- _Listed entries_:
_ _ _ _ _ _ _

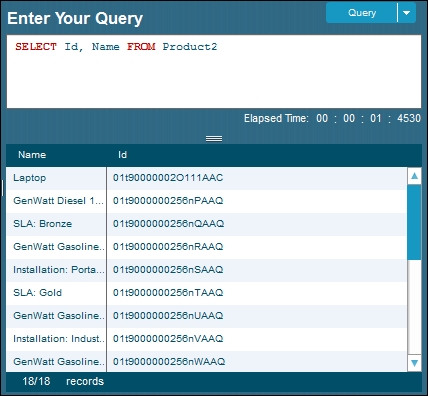Click the Installation: Indust.. name cell

pos(56,339)
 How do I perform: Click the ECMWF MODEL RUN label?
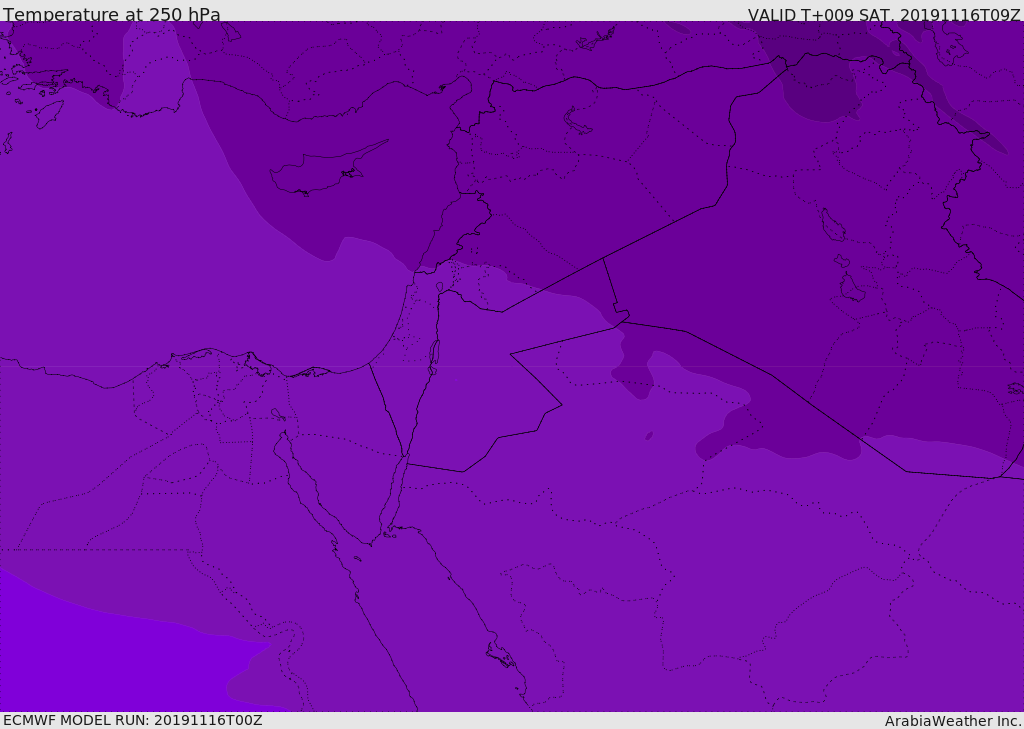(132, 720)
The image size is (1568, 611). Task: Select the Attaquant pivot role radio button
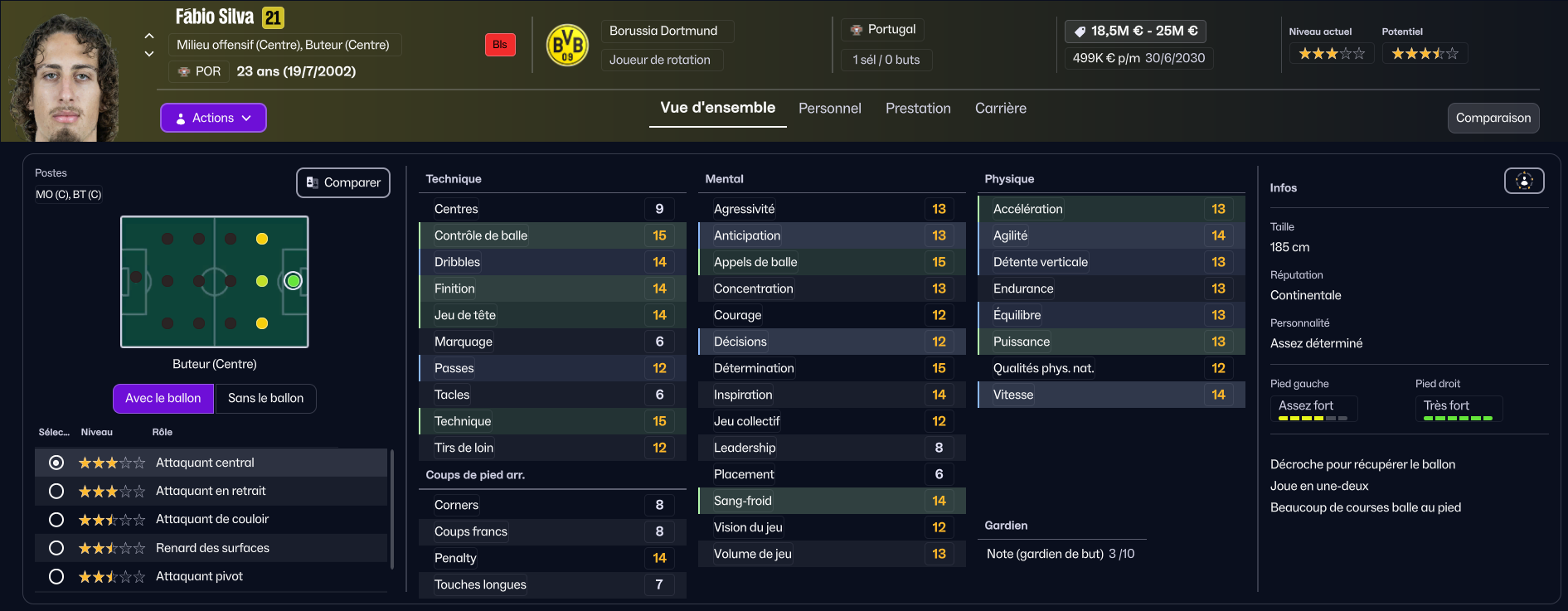click(x=56, y=576)
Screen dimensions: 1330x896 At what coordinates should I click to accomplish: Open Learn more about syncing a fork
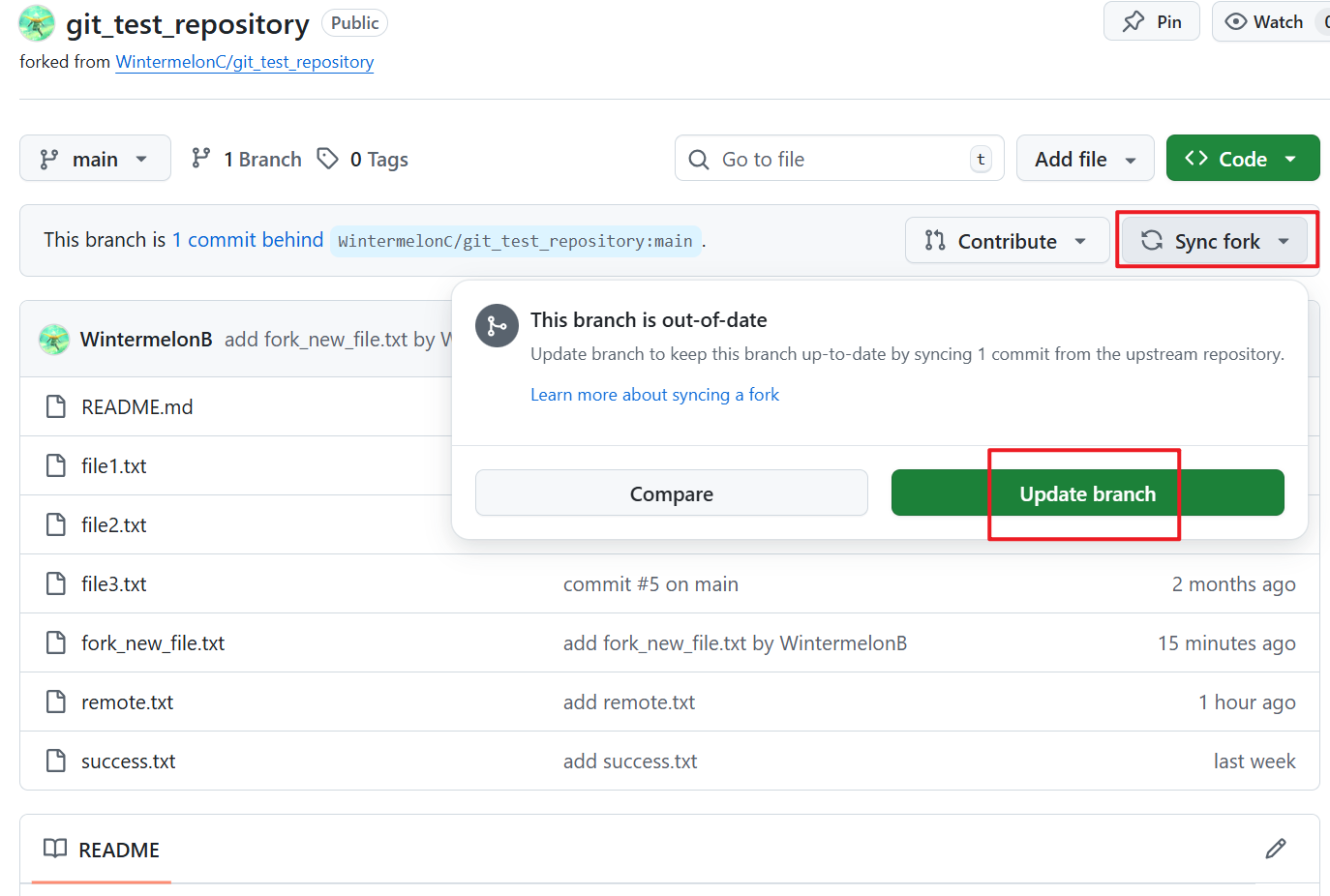pyautogui.click(x=654, y=395)
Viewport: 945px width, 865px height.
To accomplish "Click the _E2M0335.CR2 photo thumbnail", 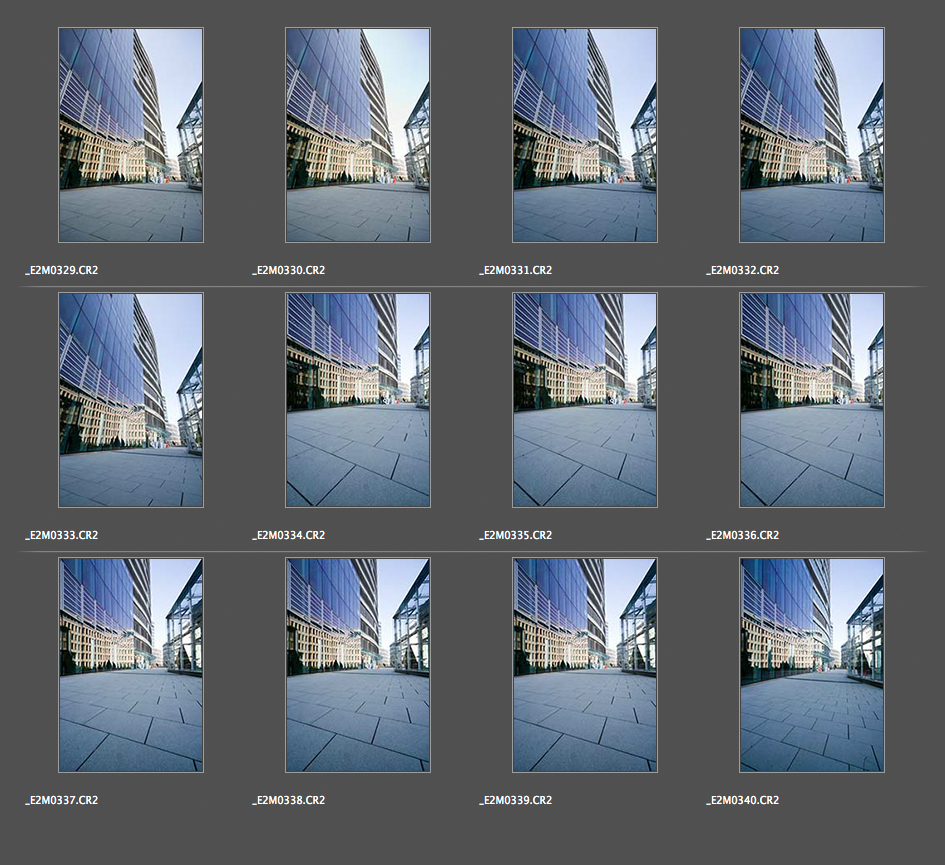I will [x=585, y=400].
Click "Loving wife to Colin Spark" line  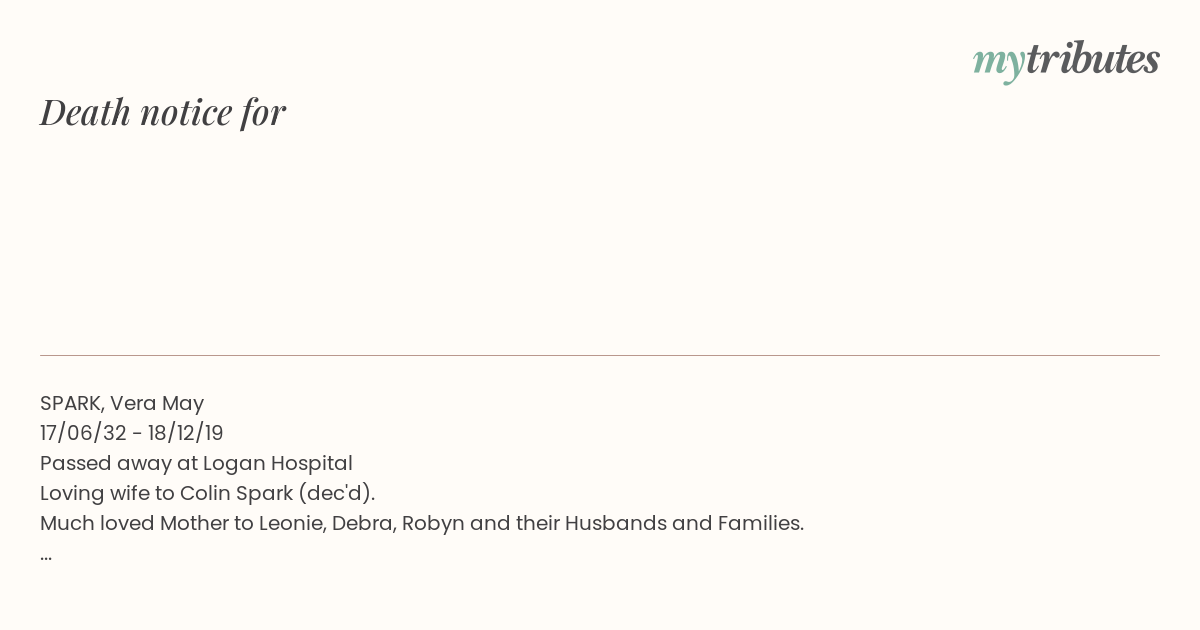pyautogui.click(x=207, y=493)
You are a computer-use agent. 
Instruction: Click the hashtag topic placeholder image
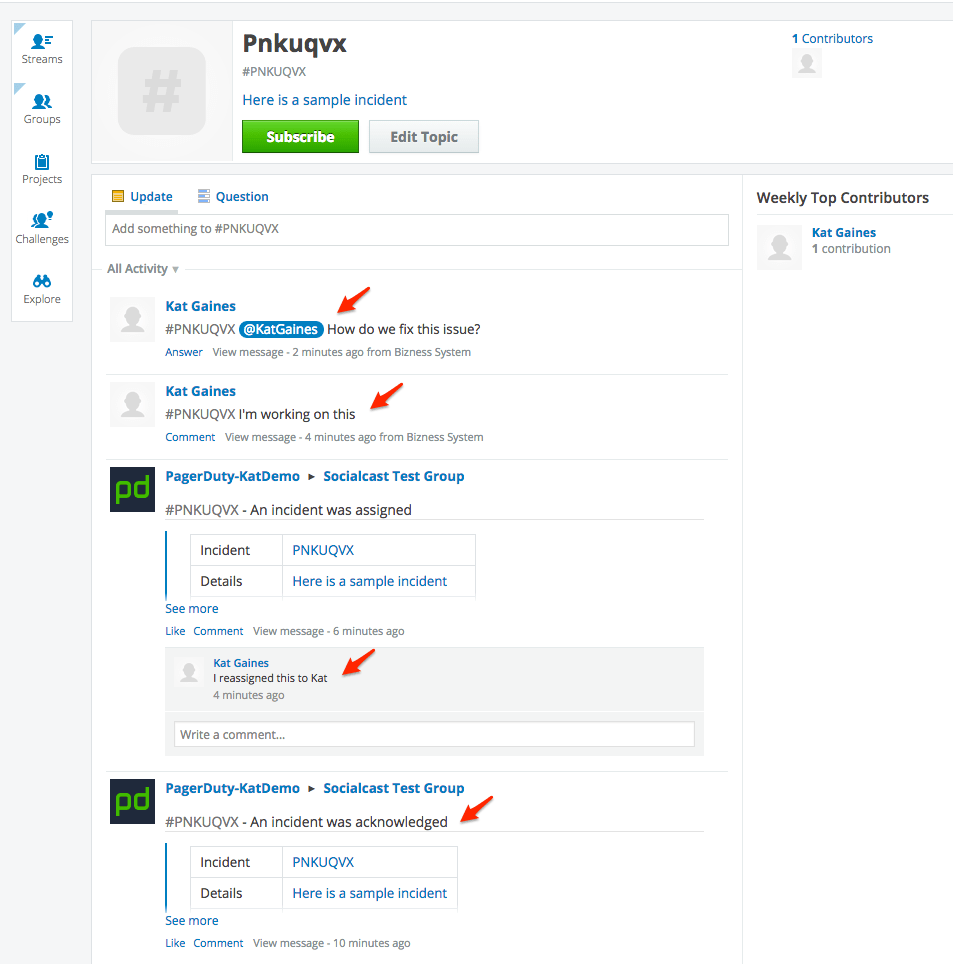tap(162, 90)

_ _ _ _ _ _ _

- _Task instructions_:
Pictures stay out of this copy. Retype exactly the lines from the one with "You are a computer-use agent." through the last line of the data, both ends included, and nothing more.

- _Answer section_:
You are a computer-use agent. 
Instruction: Click the hashtag topic placeholder image
tap(162, 90)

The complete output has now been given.